Begin at the line containing "The image size is (1568, 777)." in the records below, end at the line containing "1535x766 pixels.", and retype each line in that span exactly. No other line and no image should appear.

═══ Source material ═══

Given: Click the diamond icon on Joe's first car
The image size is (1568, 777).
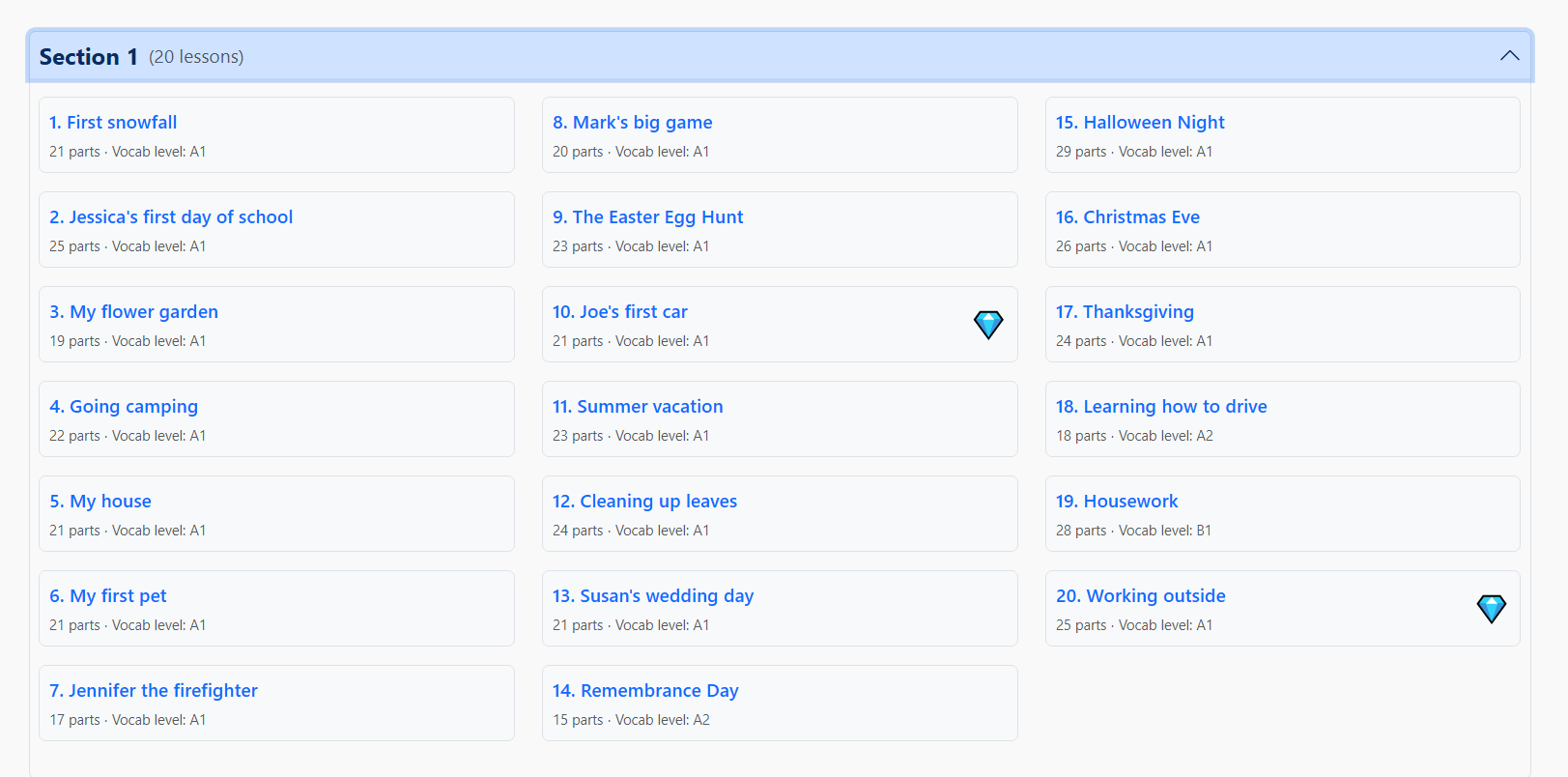Looking at the screenshot, I should tap(987, 325).
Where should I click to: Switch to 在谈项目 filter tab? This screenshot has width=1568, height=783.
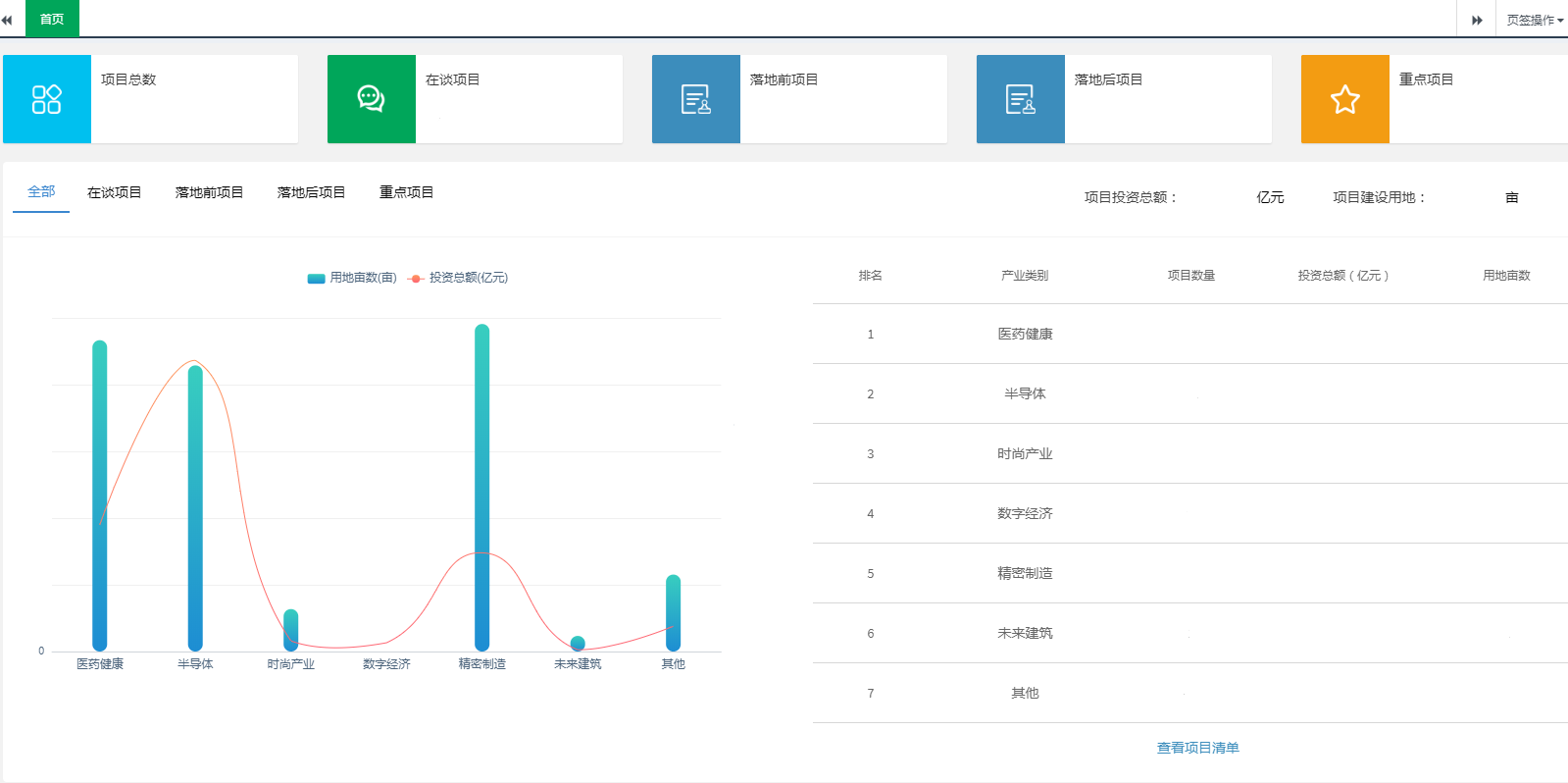click(x=114, y=192)
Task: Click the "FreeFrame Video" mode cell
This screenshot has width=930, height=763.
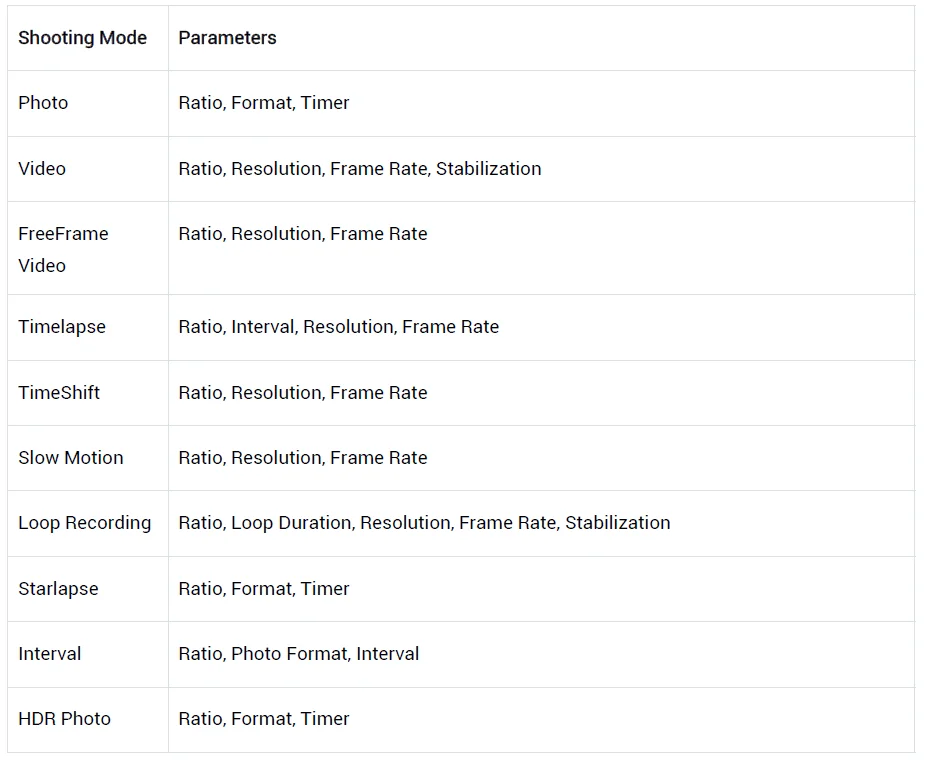Action: coord(63,249)
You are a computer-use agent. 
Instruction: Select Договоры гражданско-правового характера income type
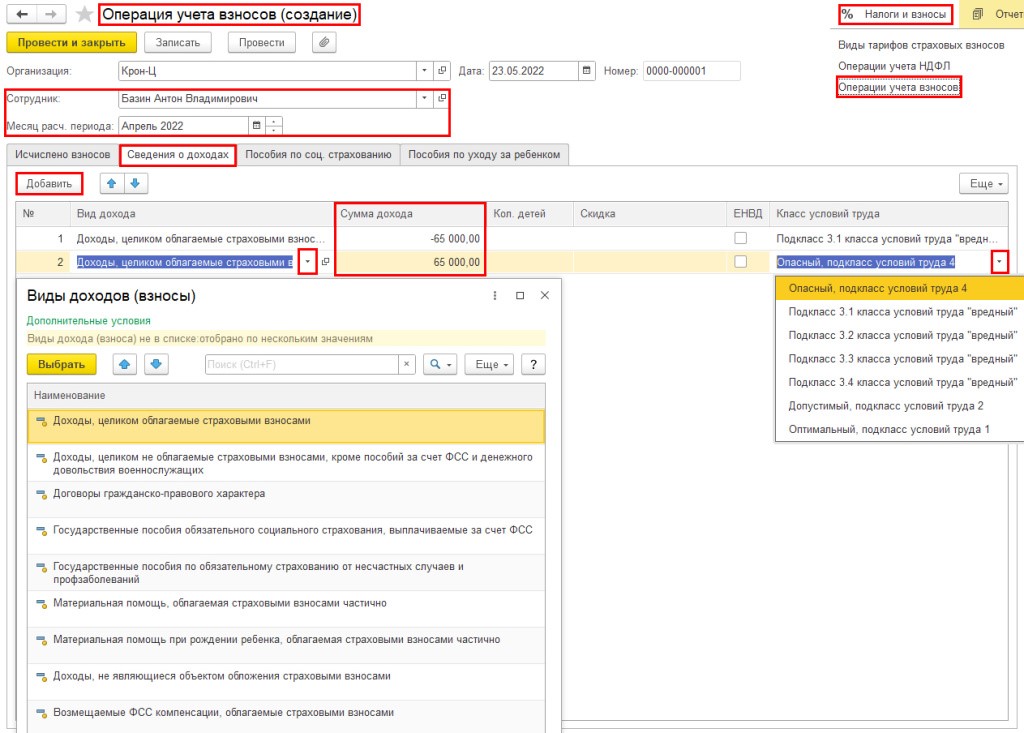tap(159, 494)
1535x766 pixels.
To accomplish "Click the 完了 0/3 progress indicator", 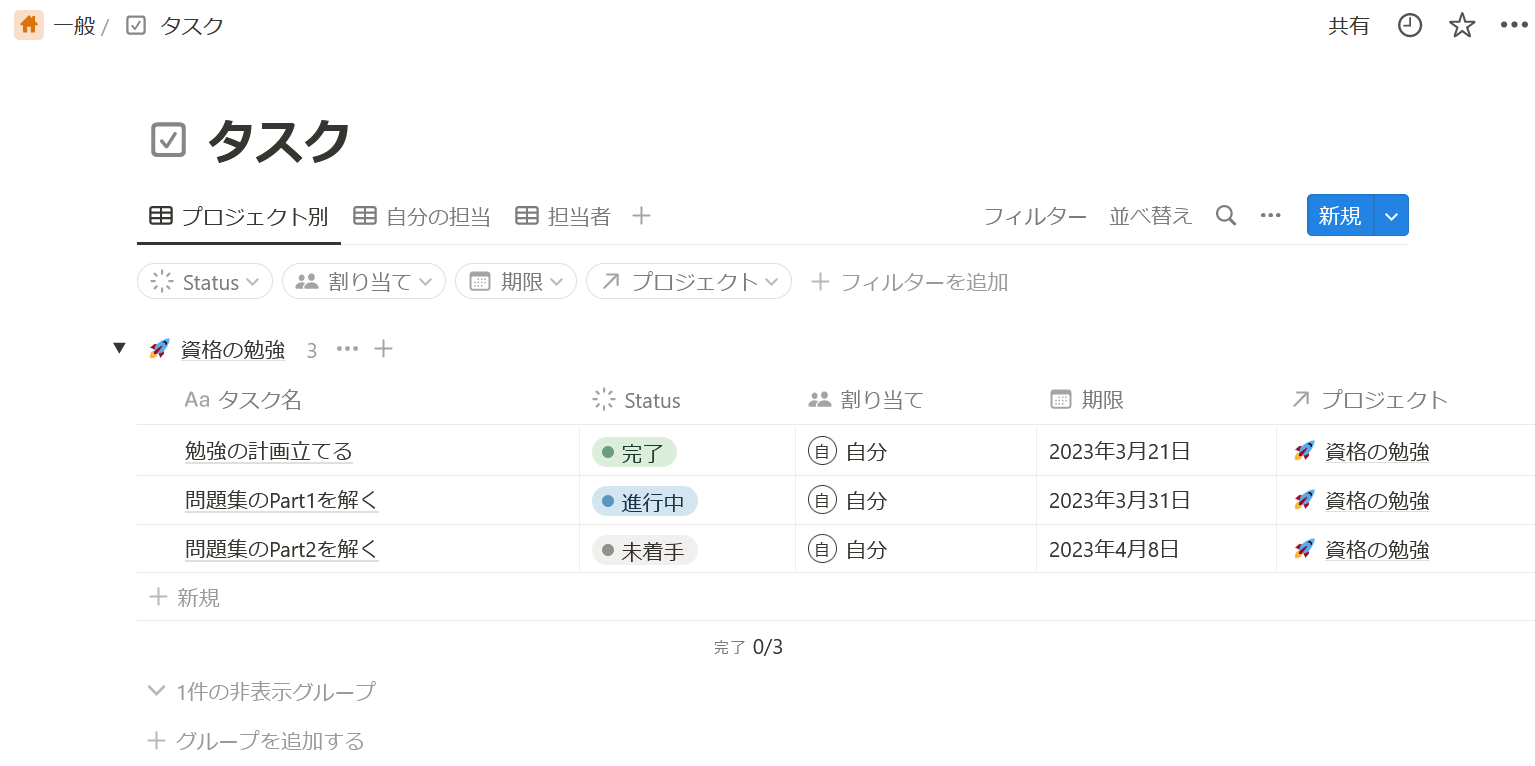I will (749, 646).
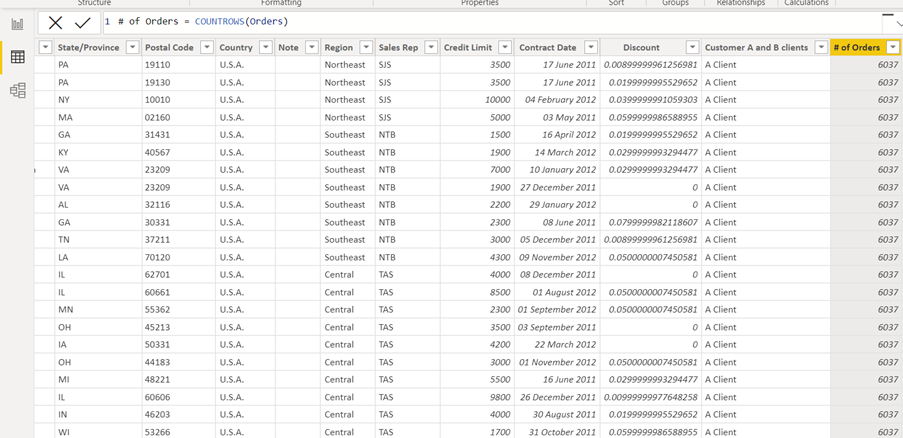
Task: Open the Country column filter dropdown
Action: coord(265,47)
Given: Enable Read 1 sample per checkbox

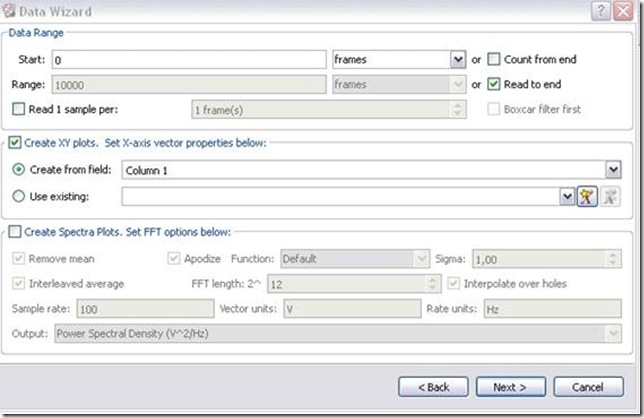Looking at the screenshot, I should click(x=16, y=109).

═══

*Answer box*:
The image size is (1568, 777).
Looking at the screenshot, I should tap(987, 325).
Where should I click to: Switch to 在谈项目 filter tab? This screenshot has width=1568, height=783.
click(x=114, y=192)
Task: Click the "FreeFrame Video" mode cell
This screenshot has width=930, height=763.
Action: coord(63,249)
You are a computer-use agent. 
Instruction: Select Договоры гражданско-правового характера income type
tap(159, 494)
1535x766 pixels.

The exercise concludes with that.